Details
-
Bug
-
Status: Open
-
Critical
-
Resolution: Unresolved
-
None
-
None
-
None
-
ghx-label-14
Description
Similar to IMPALA-10301, we see a timeout issue in test_local_catalog_ddls_with_invalidate_metadata_sync_ddl but on a AlterTable command:
custom_cluster/test_concurrent_ddls.py:77: in test_local_catalog_ddls_with_invalidate_metadata_sync_ddl
self._run_ddls_with_invalidation(unique_database, sync_ddl=True)

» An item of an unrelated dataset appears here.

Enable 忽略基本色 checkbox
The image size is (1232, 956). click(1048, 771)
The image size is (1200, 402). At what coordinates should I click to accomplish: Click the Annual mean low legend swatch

custom_cluster/test_concurrent_ddls.py:146: in _run_ddls_with_invalidation
worker[i].get(timeout=100)
/data/jenkins/workspace/impala-cdw-master-staging-core-s3/Impala-Toolchain/toolchain-packages-gcc7.5.0/python-2.7.16/lib/python2.7/multiprocessing/pool.py:572: in get
raise self._value
E AssertionError: Query timeout(60s): alter table test_local_catalog_ddls_with_invalidate_metadata_sync_ddl_b87f02d6.test_1_part add partition (j=2)
E assert False
In the catalogd logs, I can see a warning on this query:
W0914 07:51:53.997368 1362 JniUtil.java:160] Response too slow: size=323 (323B), duration=103734ms (1m43s), method: execDdl, request: TDdlExecRequest(protocol_version:V1, header:TCatalogServiceRequestHeader(requesting_user:jenkins, redacted_sql_stmt:alter table test_local_catalog_ddls_with_invalidate_metadata_sync_ddl_b87f02d6.test_1_part add partition (j=2), client_ip:127.0.0.1, want_minimal_response:true), ddl_type:ALTER_TABLE, alter_table_params:TAlterTableParams(alter_type:ADD_PARTITION, table_name:TTableName(db_name:test_local_catalog_ddls_with_invalidate_metadata_sync_ddl_b87f02d6, table_name:test_1_part), add_partition_params:TAlterTableAddPartitionParams(if_not_exists:false, partitions:[TPartitionDef(partition_spec:[TPartitionKeyValue(name:j, value:2)])])), query_options:TDdlQueryOptions(sync_ddl:true, debug_action:, lock_max_wait_time_s:300))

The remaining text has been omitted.